# The perfect seared duck breast



## jamaster14 (Feb 17, 2014)

i have long struggled to achieve this. i like to think of myself as a good chef, have worked in several high end restaraunts and have been cooking since i could stand up.

but the one thing that has always aluded me is the perfect seared duck breast. i can just never seem to achieve perfect crispy skin with the fat rendered out. i get crispy skin and a slightly gummy center.

i've tried several methods. closest ive come is room temperature duck with scored and seasoned skin in a stainless pan on medium-low flame for 10-15 minutes, periodically dumping the fat, then turning the heat up, giving it a good sear on both sides before going into a 400 degree over for a few minutes.

decent, edible, far from perfect.

can anyone here give me a fool proof method, with exact and price times and temps and materials used?


----------



## CoqaVin (Feb 17, 2014)

I honestly don't know my own method too well just scored and render the fat really GOOD


----------



## JDA_NC (Feb 17, 2014)

The essential thing that a lot of people don't do is to start with a cold pan. Preferably dry too - let it rock low & slow for a while and render out as much fat as you can before touching it.


----------



## CoqaVin (Feb 17, 2014)

Exactly Low and slow render the heck out of that fat


----------



## Inedible Hulk (Feb 17, 2014)

Remove the skin from the breast and cook sous vide. Cook skin in a low oven between to silpats until rendered and crispy.


----------



## jamaster14 (Feb 17, 2014)

how long are you rendering the fat and on how low a flame? 25 mins? 30? 40?


----------



## CoqaVin (Feb 17, 2014)

never really timed it to tell you the truth but I would say about 30 as low of a flame as possible 

You know what works good for this since it is an indirect flame the plancha or the flat-top


----------



## JDA_NC (Feb 17, 2014)

jamaster14 said:


> how long are you rendering the fat and on how low a flame? 25 mins? 30? 40?



Sort of depends on your time constraints, range, oven, pan, and duck.

If it's at home and you have all the time in the world, you can slowly render it out in a pan for as long as you'd like.

If it's a work you have to speed things up a little. I love cooking duck and here's how I get the best results:

- Start with a cold, dry french/cast iron pan
- Over low to medium low heat begin to render the fat. If it's extremely fatty and there's a lot of liquid, drain off a little. It's important at this point to not move the duck around... leave it where you first originally placed it.
- When you feel that you're around 70% there, turn up the heat a little and let it ride for a minute or two. Around here I'll usually check and see how the skin is looking. If you need to drain off more fat, do so.
- If the skin is still not as crispy as you'd like, put it in the pan skin-side down again and place the pan in the oven with whatever aromatics you're using.
- After a few minutes, pull it out of the oven, put back on medium heat, and sear the back of the breast and finish cooking to whatever temp is needed. If you want to crisp the skin further you can baste the breast in the pan fat with a spoon


----------



## jamaster14 (Feb 17, 2014)

JDA_NC said:


> Sort of depends on your time constraints, range, oven, pan, and duck.
> 
> If it's at home and you have all the time in the world, you can slowly render it out in a pan for as long as you'd like.
> 
> ...



this is kind of the method i use, only i dont use cast iron.... the fat just never seems to render enough. ive gone for 30 minutes or so and still its gummy and not fully rendered. maybe i need to go with another pan choice?
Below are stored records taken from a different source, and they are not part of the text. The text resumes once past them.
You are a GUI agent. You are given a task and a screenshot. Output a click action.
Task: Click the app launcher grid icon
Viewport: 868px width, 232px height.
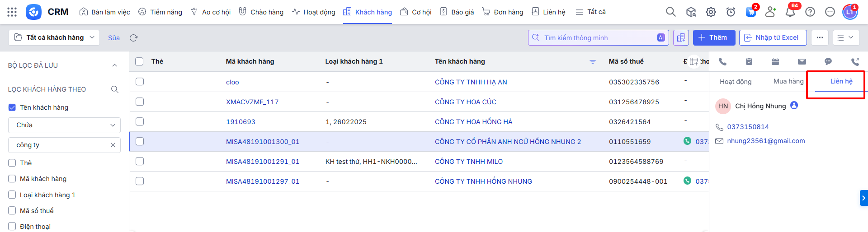point(12,12)
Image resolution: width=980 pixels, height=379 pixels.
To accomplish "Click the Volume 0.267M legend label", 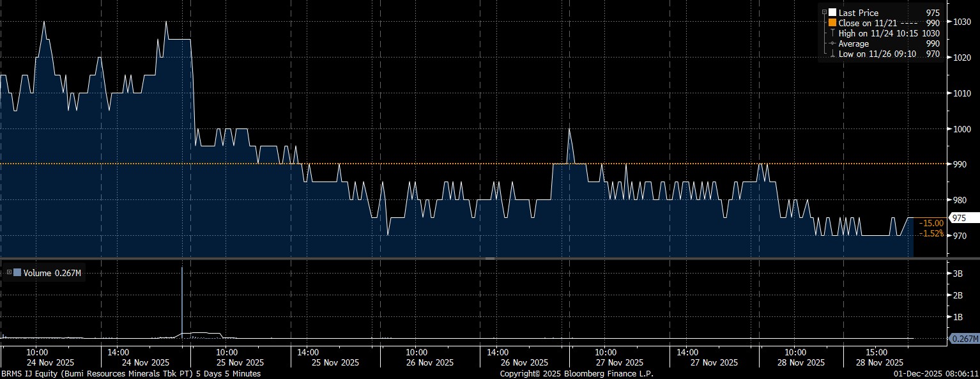I will click(52, 273).
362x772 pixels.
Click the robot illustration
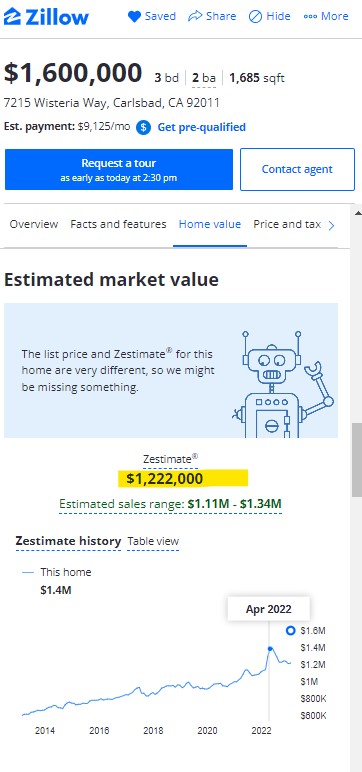282,384
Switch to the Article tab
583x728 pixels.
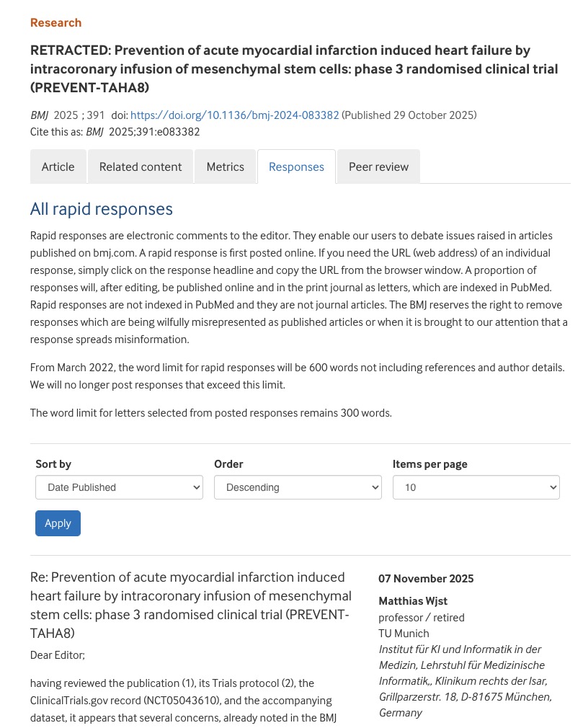click(x=58, y=167)
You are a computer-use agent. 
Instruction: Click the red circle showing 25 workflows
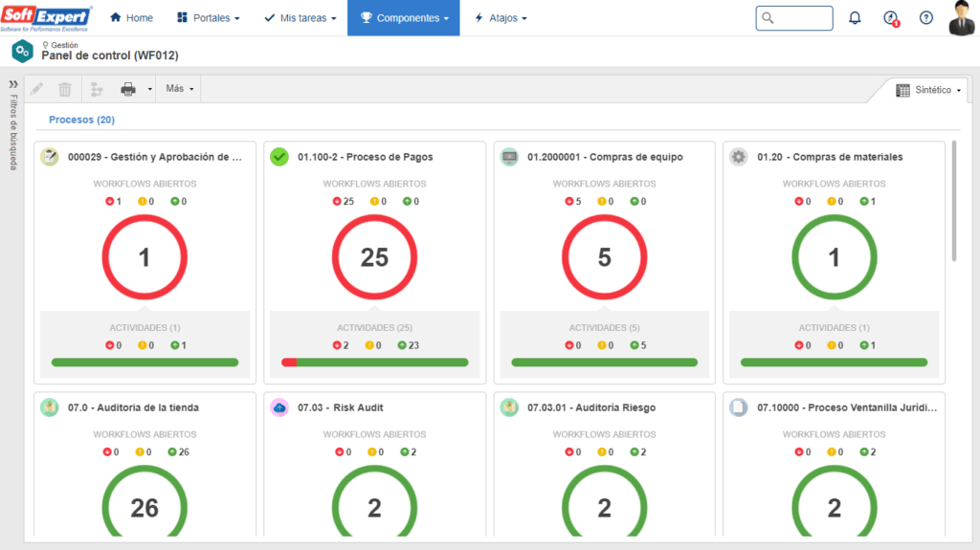pos(374,257)
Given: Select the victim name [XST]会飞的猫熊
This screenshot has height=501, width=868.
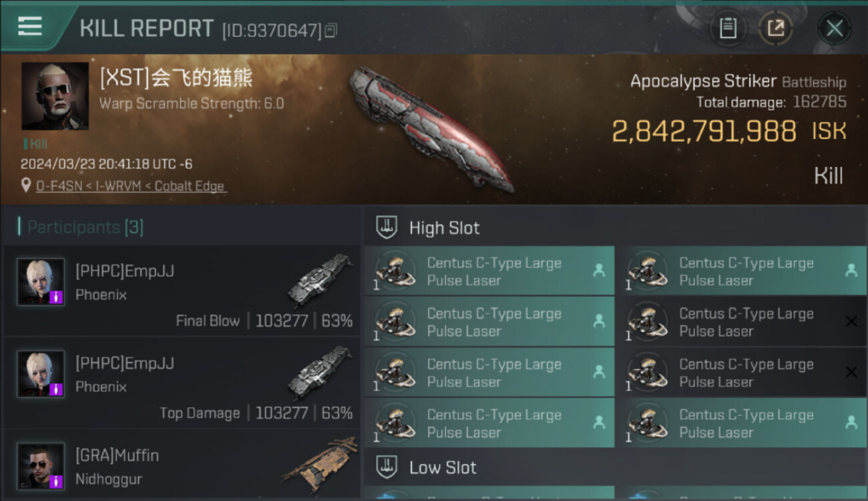Looking at the screenshot, I should pos(176,78).
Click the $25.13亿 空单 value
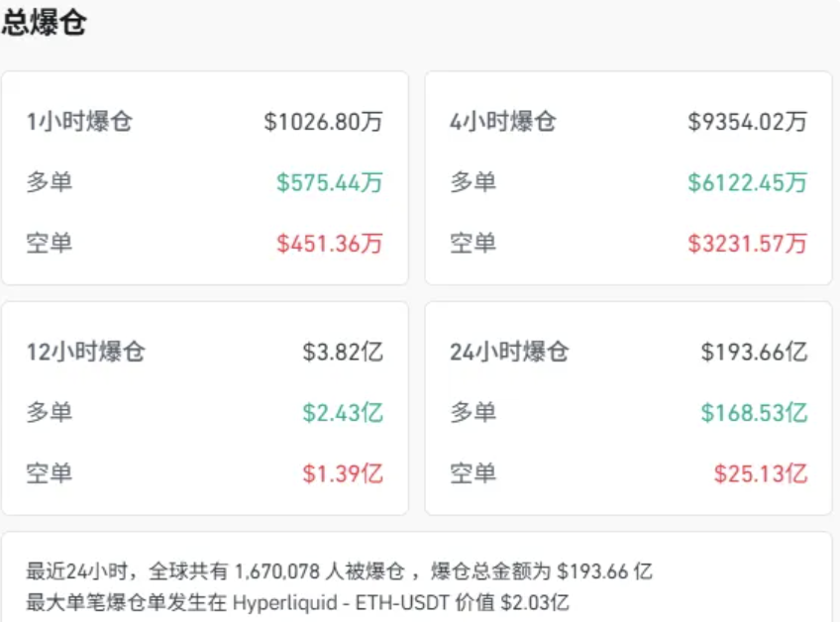The height and width of the screenshot is (622, 840). (x=760, y=472)
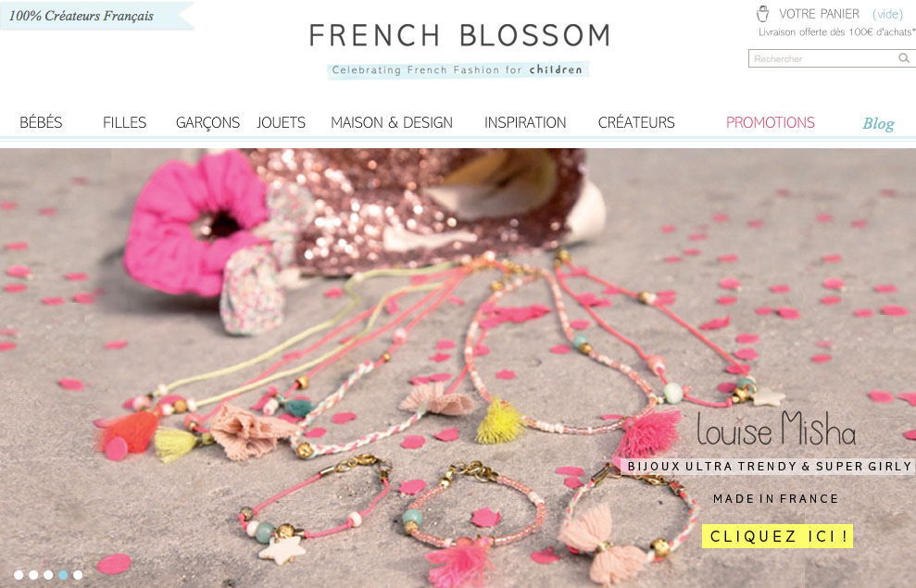This screenshot has width=916, height=588.
Task: View the PROMOTIONS page
Action: [x=771, y=122]
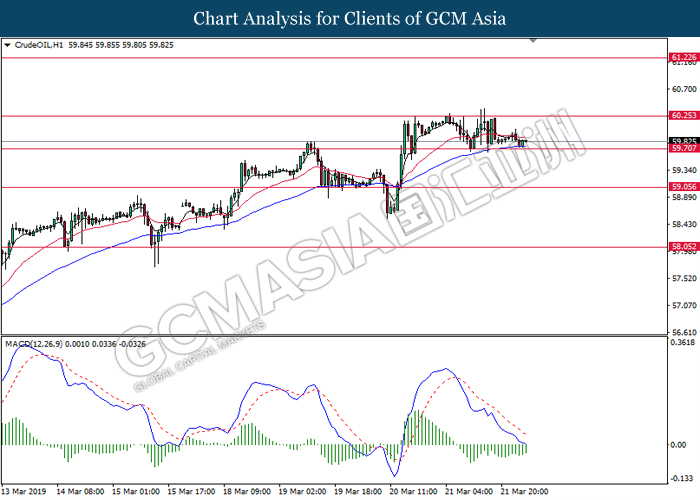This screenshot has height=500, width=700.
Task: Select the 60.253 red price tag
Action: [x=683, y=116]
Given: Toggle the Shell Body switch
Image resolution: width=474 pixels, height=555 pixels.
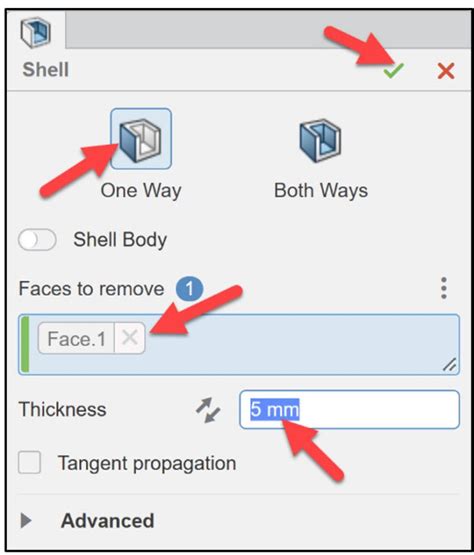Looking at the screenshot, I should (x=37, y=240).
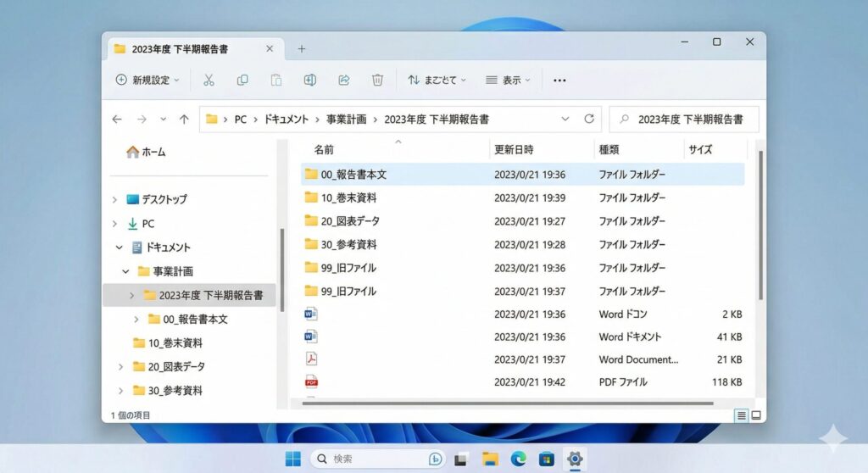Expand the デスクトップ tree node
The width and height of the screenshot is (868, 473).
coord(115,199)
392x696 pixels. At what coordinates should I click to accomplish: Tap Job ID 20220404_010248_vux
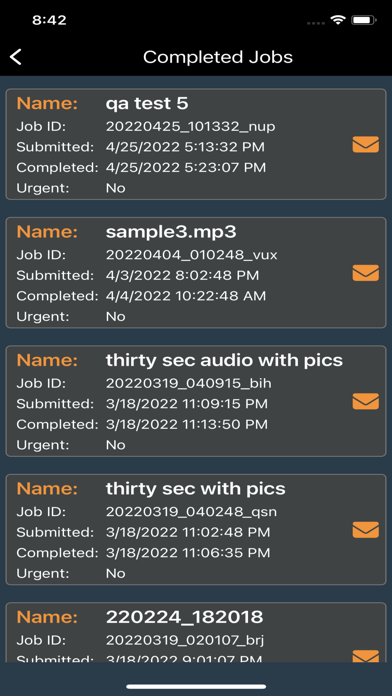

i dont mind rendering it longer either. i really just want achieve proper results. hundreds of breasts have come out unsatisfactory with 0 being passable by my standards and its been frustrating.

do you do anything to prep the breast before going into the pan? i've read a ton on this and watched tons of video and just cant render it out the same


----------



## CoqaVin (Feb 17, 2014)

Basting is great for crispy skin in my experiences


----------



## JDA_NC (Feb 17, 2014)

Are you trimming the skin on the breasts? I'd assume so but maybe play with how much you're trimming & how you're scoring the breast?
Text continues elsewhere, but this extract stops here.